*** Block opens ***

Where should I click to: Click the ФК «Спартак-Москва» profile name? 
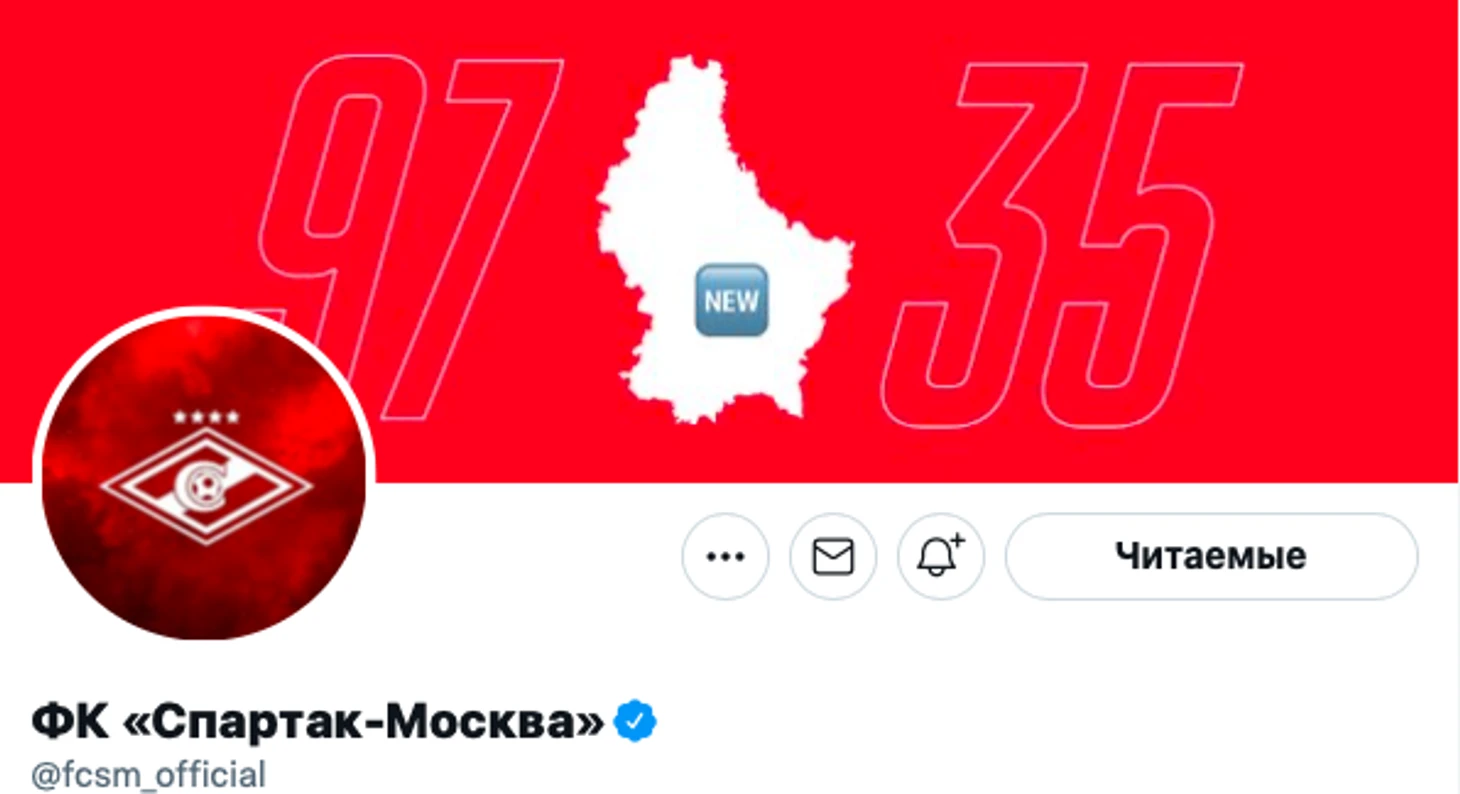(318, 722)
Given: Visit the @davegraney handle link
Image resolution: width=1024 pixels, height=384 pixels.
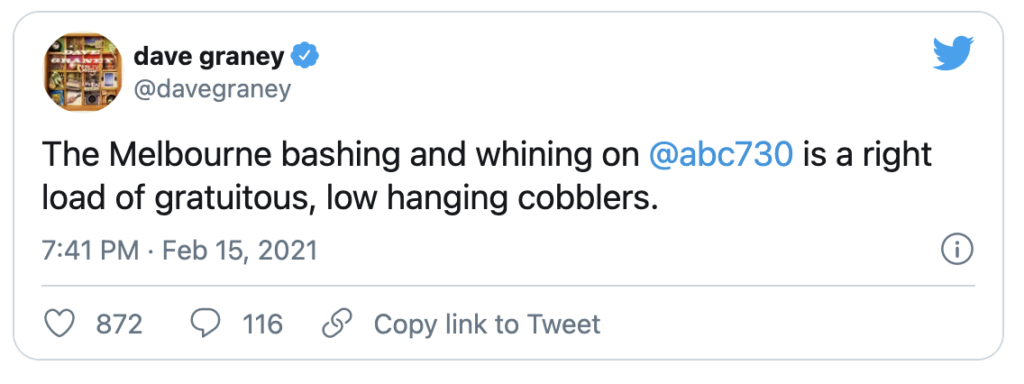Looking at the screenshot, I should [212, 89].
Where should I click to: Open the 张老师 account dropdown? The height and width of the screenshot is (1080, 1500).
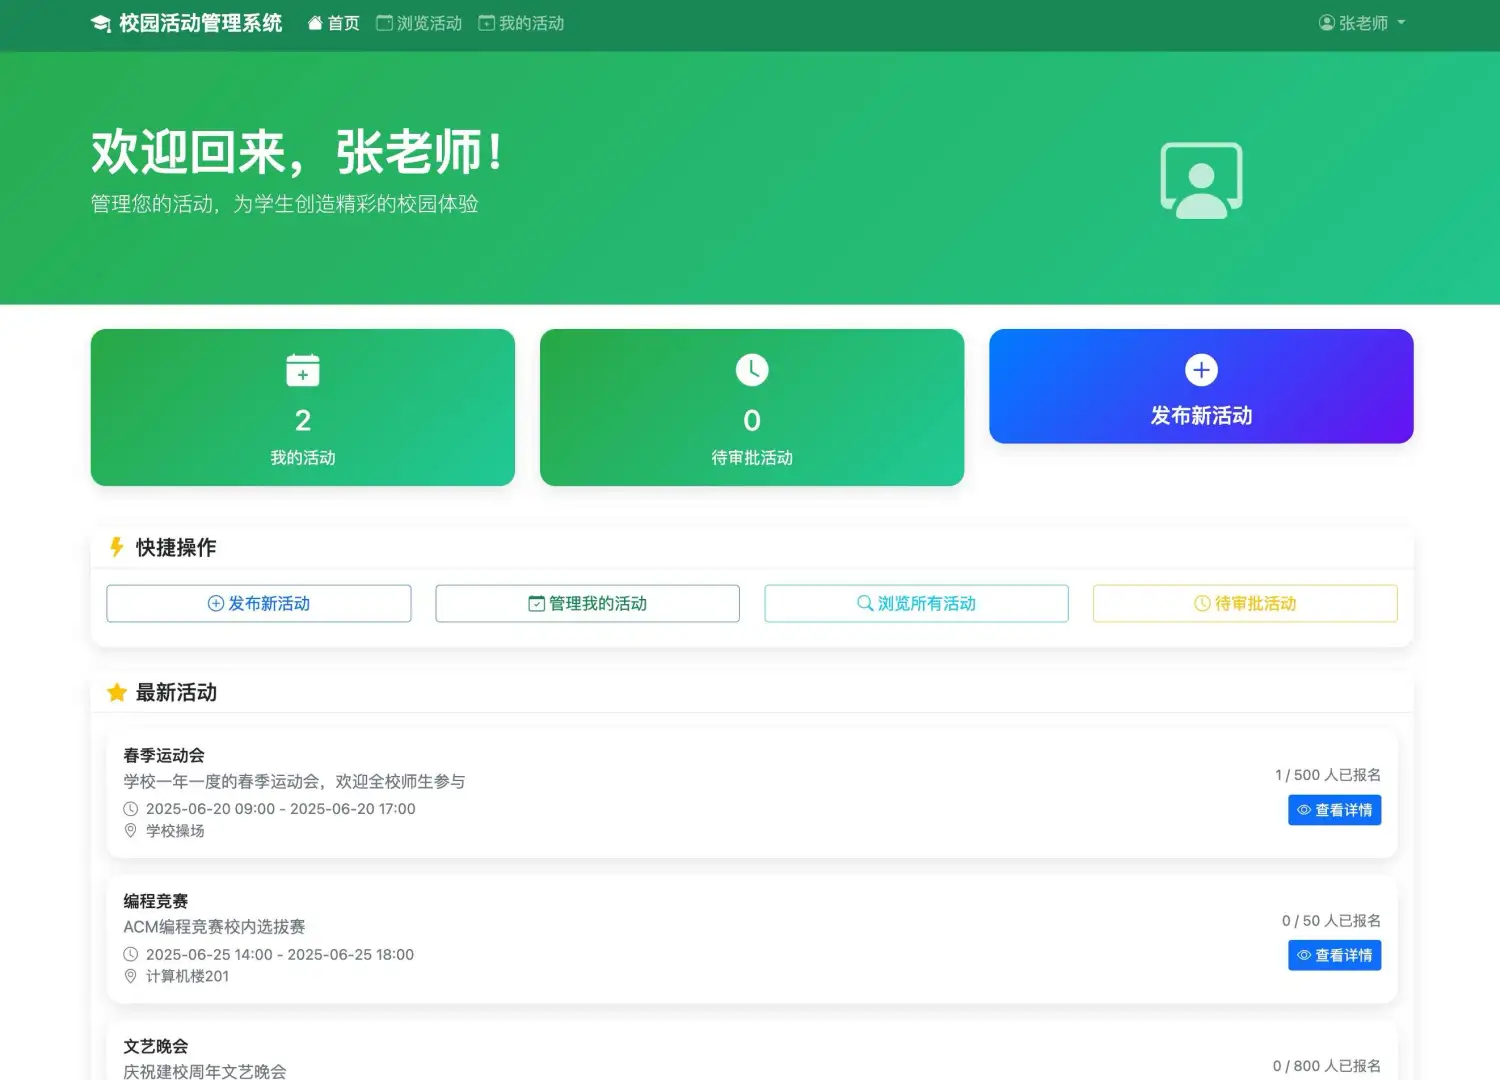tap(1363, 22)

*** Block closes ***

Working from the line that contains "Given: Visit the @davegraney handle link" to the last line of the listing, please quote each line exactly, pictures excluded.

● **Your response**:
Given: Visit the @davegraney handle link
Image resolution: width=1024 pixels, height=384 pixels.
Looking at the screenshot, I should [212, 89].
Where should I click to: Open the 张老师 account dropdown? The height and width of the screenshot is (1080, 1500).
tap(1363, 22)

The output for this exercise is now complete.